Il franchising va infatti di pari passo con un’altra svolta, significativa, del gruppo: la “Posa Qualificata”. Aderendo al circuito di “Posa Italia Academy”, i posatori di Re Italia Franchising si sono formati con i corsi di aggiornamento per dare la certezza al cliente di essersi rivolti a dei professionisti seri e qualificati e per allinearsi alle direttive delle Certificazioni 2021, cui tutti dovranno adeguarsi negli anni a venire. Re Italia Franchising si porta avanti con i tempi e guarda oltre, quindi.
A spiegare l’importanza della “Posa Qualificata” è Davide Mariotti, posatore.
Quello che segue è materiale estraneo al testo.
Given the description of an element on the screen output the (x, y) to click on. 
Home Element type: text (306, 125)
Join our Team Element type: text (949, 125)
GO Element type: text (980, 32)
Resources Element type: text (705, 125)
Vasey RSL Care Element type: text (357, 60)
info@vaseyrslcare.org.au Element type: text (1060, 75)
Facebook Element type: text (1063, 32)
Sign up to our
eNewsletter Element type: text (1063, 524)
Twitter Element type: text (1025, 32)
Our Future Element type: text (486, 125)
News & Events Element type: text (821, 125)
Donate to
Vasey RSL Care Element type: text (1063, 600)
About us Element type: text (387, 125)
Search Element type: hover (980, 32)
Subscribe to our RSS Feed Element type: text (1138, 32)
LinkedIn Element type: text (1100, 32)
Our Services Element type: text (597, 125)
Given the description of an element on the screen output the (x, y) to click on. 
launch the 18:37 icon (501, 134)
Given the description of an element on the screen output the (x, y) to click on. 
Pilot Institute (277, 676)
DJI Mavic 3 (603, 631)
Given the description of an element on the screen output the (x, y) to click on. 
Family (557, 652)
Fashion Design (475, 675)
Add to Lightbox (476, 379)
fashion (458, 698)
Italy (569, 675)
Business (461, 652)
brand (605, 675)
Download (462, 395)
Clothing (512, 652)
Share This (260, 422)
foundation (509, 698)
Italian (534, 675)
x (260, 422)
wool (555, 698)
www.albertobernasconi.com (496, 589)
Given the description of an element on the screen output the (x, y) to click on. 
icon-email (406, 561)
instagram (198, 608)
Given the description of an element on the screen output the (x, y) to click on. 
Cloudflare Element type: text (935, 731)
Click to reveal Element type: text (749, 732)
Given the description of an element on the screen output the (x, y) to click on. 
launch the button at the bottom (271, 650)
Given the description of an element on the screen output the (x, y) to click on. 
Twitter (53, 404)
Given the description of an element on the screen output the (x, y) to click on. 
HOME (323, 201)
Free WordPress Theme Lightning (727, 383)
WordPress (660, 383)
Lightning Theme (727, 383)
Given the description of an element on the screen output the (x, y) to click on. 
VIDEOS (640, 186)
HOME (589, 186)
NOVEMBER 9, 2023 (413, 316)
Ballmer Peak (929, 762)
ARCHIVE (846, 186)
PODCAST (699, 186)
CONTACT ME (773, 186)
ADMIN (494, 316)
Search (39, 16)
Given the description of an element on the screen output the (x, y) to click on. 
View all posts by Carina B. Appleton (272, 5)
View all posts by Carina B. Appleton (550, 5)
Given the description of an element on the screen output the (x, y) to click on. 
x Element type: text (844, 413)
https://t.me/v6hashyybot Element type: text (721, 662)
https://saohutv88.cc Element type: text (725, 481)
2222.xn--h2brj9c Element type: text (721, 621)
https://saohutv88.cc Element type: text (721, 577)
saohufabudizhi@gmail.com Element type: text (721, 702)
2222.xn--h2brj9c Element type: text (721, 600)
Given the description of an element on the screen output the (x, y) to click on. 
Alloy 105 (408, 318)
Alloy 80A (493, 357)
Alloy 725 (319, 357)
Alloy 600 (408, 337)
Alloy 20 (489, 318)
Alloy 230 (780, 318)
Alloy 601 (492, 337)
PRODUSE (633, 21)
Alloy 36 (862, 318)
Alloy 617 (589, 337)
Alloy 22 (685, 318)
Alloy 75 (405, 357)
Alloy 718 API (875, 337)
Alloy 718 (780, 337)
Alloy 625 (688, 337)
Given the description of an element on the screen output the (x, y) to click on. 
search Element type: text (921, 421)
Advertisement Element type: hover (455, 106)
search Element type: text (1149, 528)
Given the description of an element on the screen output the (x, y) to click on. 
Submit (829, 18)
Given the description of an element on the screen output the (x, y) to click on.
“Quando abbiamo iniziato questo percorso – dice – sicuramente non immaginavo potesse essere così importante. La ‘Posa Qualificata’ è un’ottima strada da percorrere ma lo si deve fare nella maniera giusta, molto seriamente. Un ruolo chiave ce l’ha sicuramente il progettista, che deve capire quali sono le effettive esigenze del cliente, qual è la resa estetica che vuole, spiegargli quali prodotti verranno installati e quali benefici trarrà da questo lavoro. Noi posatori ci dobbiamo attenere a quelle che sono le direttive che ci vengono date da chi ci ha fornito il materiale di posa passiva. Non si può improvvisare, non si può pensare: ‘ah, ho sbagliato le misure, pazienza, metto un po’ più di schiuma et voilà’. No, questo non esiste più”.
“Noi posatori – prosegue Davide Mariotti – dobbiamo attenerci allo schema di posa: il lavoro per noi è semplificato e più soddisfacente. Il risultato finale è migliore rispetto ad una posa classica e più duraturo nel tempo: è una posa molto pulita ed il cliente è il primo a godere di questo tipo di lavoro”.
Tanti vantaggi, molto valore. “La Posa Qualificata – conclude Davide Mariotti – comporta la scelta dei prodotti migliori, uno studio su dove utilizzarli e quando, una preparazione adeguata dei posatori, che devono attenersi rigorosamente allo schema di posa. Il cliente, alla fine, non può che essere soddisfatto di questa organizzazione pazzesca, e pulita, che c’è dietro il lavoro”.